Medium consente di coinvolgere da 2 a 8 giocatori, in partite di circa mezz'ora. Per giocare sarà sufficiente prendere un numero di mazzetti pari ai giocatori meno uno e mischiarli. Si distribuiranno 5 carte a ciascun partecipante e si uniscono poi al mazzo le tre sfere. A questo punto si potrà iniziare la seduta spiritica.

Come si gioca a Medium
Come abbiamo anticipato, Medium gioca sulla doppia valenza del suo nome. Lo scopo dei partecipanti alla seduta sarà quello di trovare il termine “nel mezzo” tra due riportati sulle carte, senza però poter parlare con il compagno. Sarà tutta una questione mentale, in cui bisognerà cercare di allineare i pensieri per ottenere punti. Il giocatore di turno collaborerà con quello alla sua sinistra. Questi scegliere una carta dalla sua mano, riportante una parola, e giocarla. Il suo compagno, ossia il giocatore di turno, dopo aver letto la parola farà lo stesso. Entrambi dovranno quindi pensare a un termine che rappresenti in maniera più efficace possibile la via di mezzo tra le due e la diranno simultaneamente.
Se la parola pronunciata sarà uguale sarà avvenuta una connessione e i giocatori potranno pescare un gettone Esplosione Mentale di livello I. Se così non fosse, la coppia potrà riprovare, cercando questa volta il medium tra le due parole appena pronunciate, non potendo però ripetere i termini già comparsi. In caso di successo prenderanno un gettone di livello II, che varrà meno punti, altrimenti potranno provare un'ultima volta con le medesime regole. Se quest'ultimo tentativo andrà in porto si otterrà un gettone di livello III, altrimenti si rimarrà con un pugno di mosche. I giocatori pescheranno una carta a testa per ripristinare la mano e il turno passerà al giocatore successivo.

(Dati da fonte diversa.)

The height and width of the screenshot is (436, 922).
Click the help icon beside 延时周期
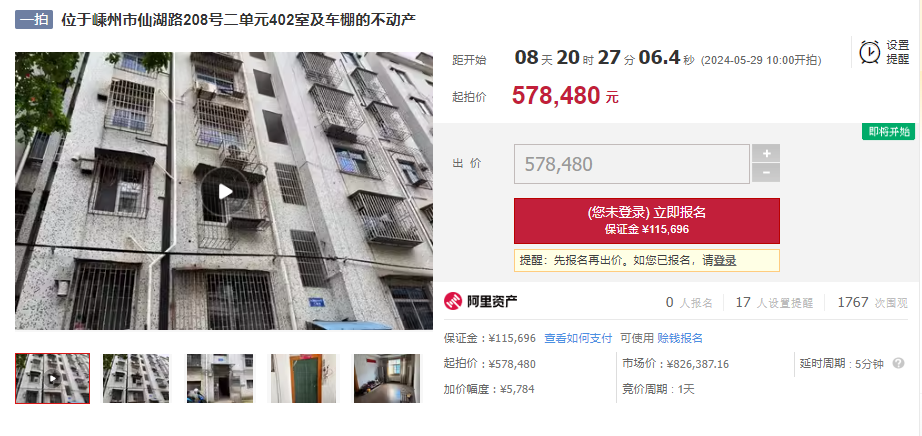pos(898,364)
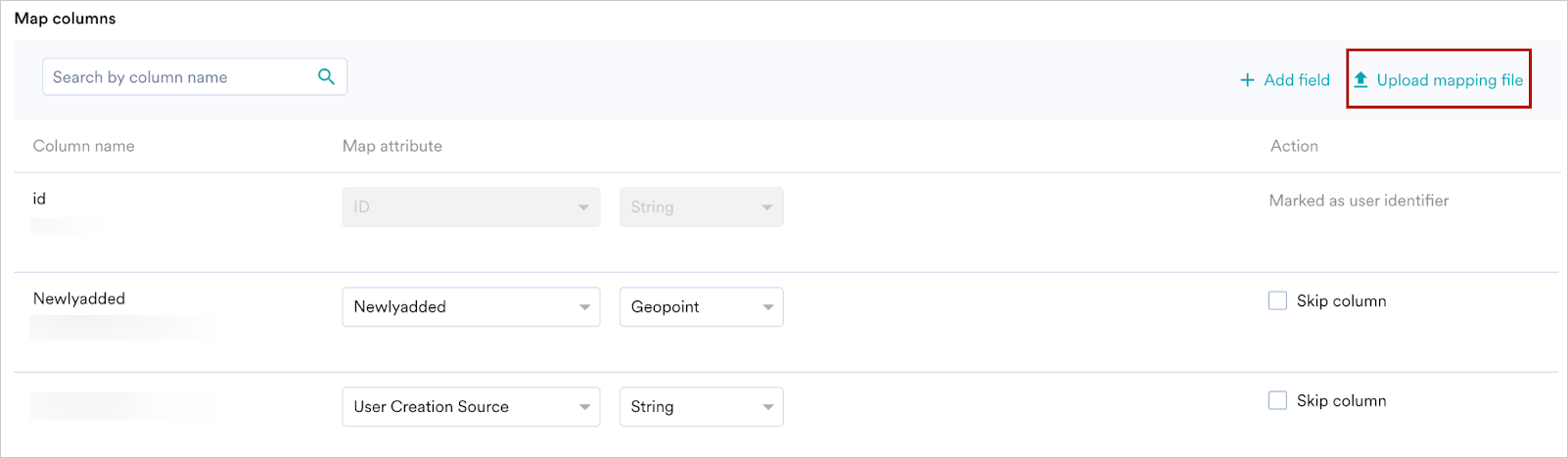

La partita prosegue fino a quando non verranno pescate tutte e tre le carte Sfera: appena succederà la sfera di cristallo si romperà e la connessione si interromperà. A quel punto, bisognerà contare i punti con un metodo molto particolare. I gettoni saranno infatti condivisi con il giocatore alla nostra sinistra, ossia il nostro partner, e con quelli alla nostra destra, di cui saremo il compagno nel suo turno. Dopo aver sommato tutti i valori indicati sui gettoni, chi avrà ottenuto il punteggio più alto sarà il miglior medium e dunque il vincitore.

Sento le voci
Dietro un'apparente semplicità, Medium cela numerose insidie. Trovare le giuste parole non sarà mai semplice, tanto che spesso si otterranno risultati esilaranti o in grado di dare adito a piccole discussioni. La possibilità di riprovare consente comunque di portare a casa qualche punticino, nonostante la soddisfazione di avere successo al primo colpo sia impagabile. Chi poi vorrà aggiungere un pizzico di variabilità potrà utilizzare le carte Sesto Senso, che permettono di usare abilità speciali una volta per partita per plasmare la propria mano in caso di pesca sfortunata.
Medium include anche una variante per due giocatori, in cui si usano tre blocchi di carte e dove bisognerà collaborare per ottenere il punteggio più alto possibile. Si tratta di una versione piacevole da giocare, utile ad esempio per cimentarsi in una partita con il proprio partner. Il titolo dà comunque il meglio di sé radunando un gruppo di amici e lanciandosi in una serie di partite per dimostrare a tutti chi è il più sensitivo al tavolo.
Piacevole come detto il design generale e ottima la portabilità, nonostante l'elevato numero di carte renda la scatola relativamente pesante. Proprio la quantità di parole e la necessità di mischiare i mazzi in base ai partecipanti aumentano invece notevolmente la rigiocabilità: difficilmente vi troverete di fronte a due abbinamenti uguali di parole, anche dopo parecchie partite.